_YOUR OBJECTIVE:_
Starting at the line that contains "The height and", write out every line to the end of the records below exactly, and leave out the pictures.

** INPUT DATA follows **

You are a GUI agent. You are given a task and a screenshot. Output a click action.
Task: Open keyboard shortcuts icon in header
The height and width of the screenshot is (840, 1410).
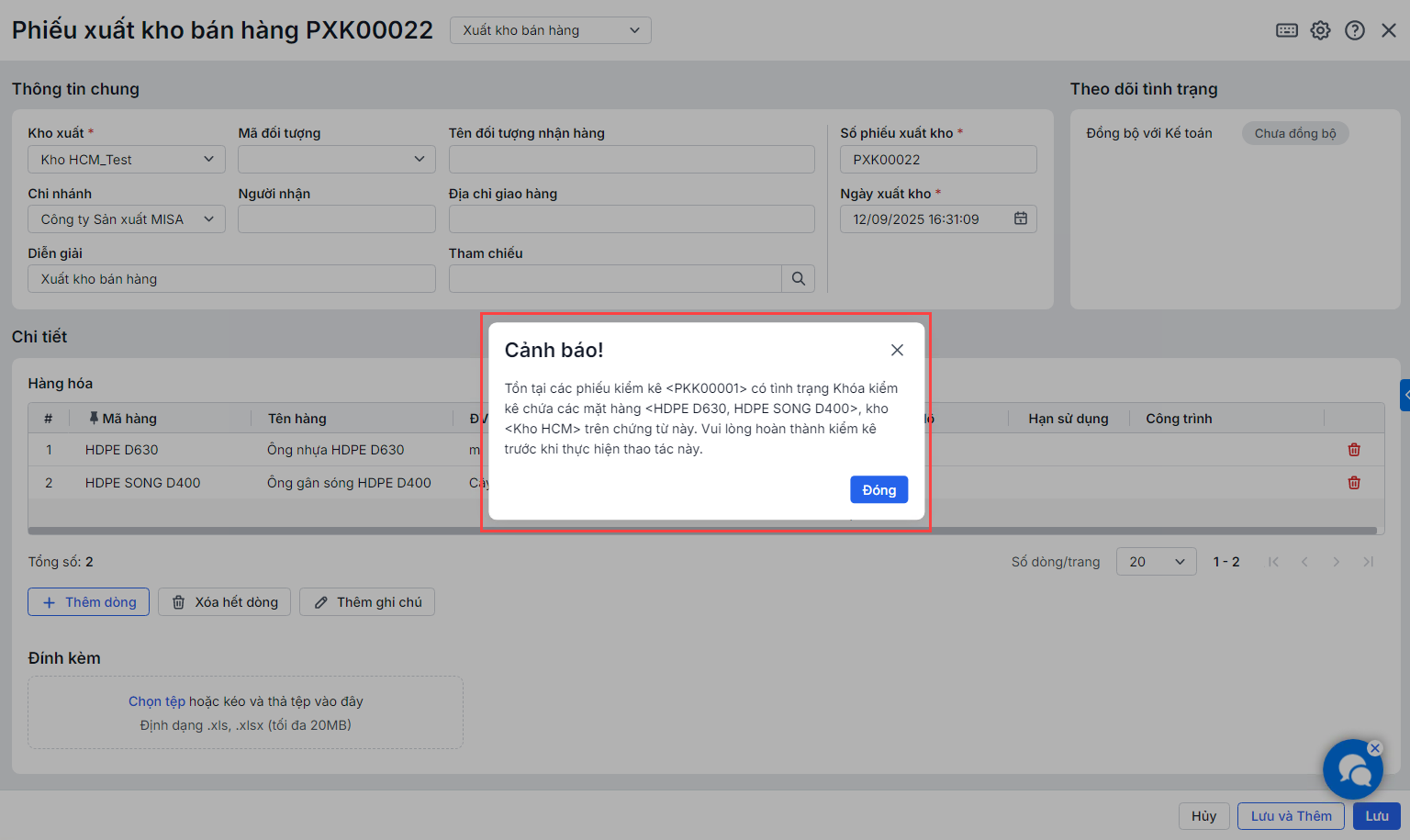[x=1287, y=30]
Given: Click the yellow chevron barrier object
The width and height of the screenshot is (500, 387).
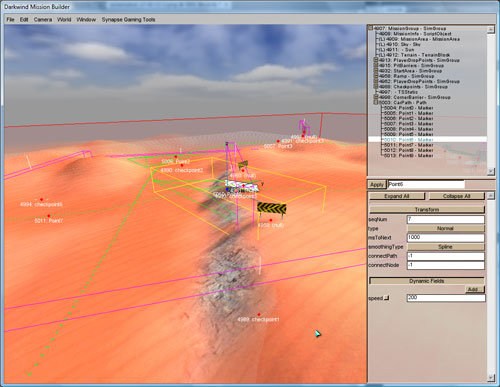Looking at the screenshot, I should [x=272, y=208].
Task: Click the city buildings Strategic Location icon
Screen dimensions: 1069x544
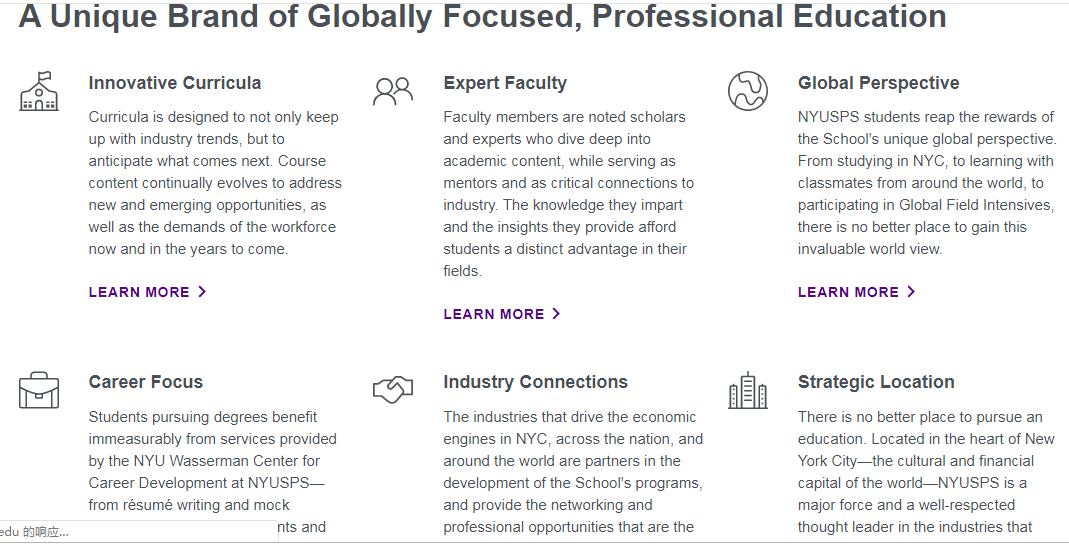Action: pos(747,390)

** End of INPUT DATA **

_SOLUTION FOR THIS TASK:_
The height and width of the screenshot is (840, 1410).
[x=1287, y=30]
Given: Click the yellow chevron barrier object
The width and height of the screenshot is (500, 387).
Looking at the screenshot, I should [x=272, y=208].
Task: Click the city buildings Strategic Location icon
Screen dimensions: 1069x544
Action: pos(747,390)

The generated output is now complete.